She was here last night but she didn't stay. "Can't do no more handholding for you, Johnny", she said. Johnny ain't my name but women get told that is my name. My real name is hard to hold under their tongues, especially when they are going mouth to mouth with me. I always kiss women even if I don't, particularly, like fucking them at that moment. Women, ah women, I have handled them in good numbers after going through that painfully long adolescence of fifteen odd years. I was thirty by the time I was able to disassociate the wishy washy notions of romance, the classic teenage hangover, from the hard edged traffic of fucking. And women, most of them, especially those whom you want to have another go at, can be kept in line with constant praise and constant tweaking of their oedipal organs. Yes, this is very much like the constant updates school of cunnilingus. Take the temperature boy, I say, keep your tongue on the pulse. Ok, except on the days of blood, the days of flood.

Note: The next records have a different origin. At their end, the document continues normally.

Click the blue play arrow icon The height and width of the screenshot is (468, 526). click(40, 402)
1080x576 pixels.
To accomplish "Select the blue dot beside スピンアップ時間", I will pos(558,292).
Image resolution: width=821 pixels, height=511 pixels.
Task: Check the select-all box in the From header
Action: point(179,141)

I met Ellen because I am working that gig at the corner of Seventh Ave and 24th St, and attending the AA sessions at that church around the block thrice a day. By the way this was where the preacher man and I fought over god and devil, hand to hand combat, pretty nasty it was too. He hadn't met too many of my kind before, an intellectual bum being fresh out of Princeton Seminary; a nice liberal and progressive white boy he was. I think he was fascinated with me because he thought I was some character out of a Beat novel he may have read in college.
Idiocy, you see, is prolific. Jack, if he were around now, would not be driving around the country with madcap Neal but instead flying from bookstore to bookstore ministering to book clubs of retired baby boomers, and yes, let's allow him that, getting a little wild on the side, by say banging one or two or three celebrity stuck, crawly, crazy, dope loaded groupies, in the morning and in the evening. You might be curious how I know all that. I was one of them before I was not one of them, before I became this anonymous old coot pushing a broom, busing tables at Olde Mick's, and fishing for women like Ellen.
Mick, the owner of Olde Mick’s, by the way is as Irish as his German Shepherd. He is Chechen, and I think he is tied up with the Russian Mafia - one of the suppurating nodes of the global underworld, one of the many enforcers in this Gotham city. Very honorable fellow. We even got around to discussing the role of Jihad is Islam, blood vendettas, and what a dumbfuck Edward Said is. He didn't know anything about Edward until I educated him. I had taken a seminar run by tight assed Eddie boy, and had shot breeze with him on Mozart.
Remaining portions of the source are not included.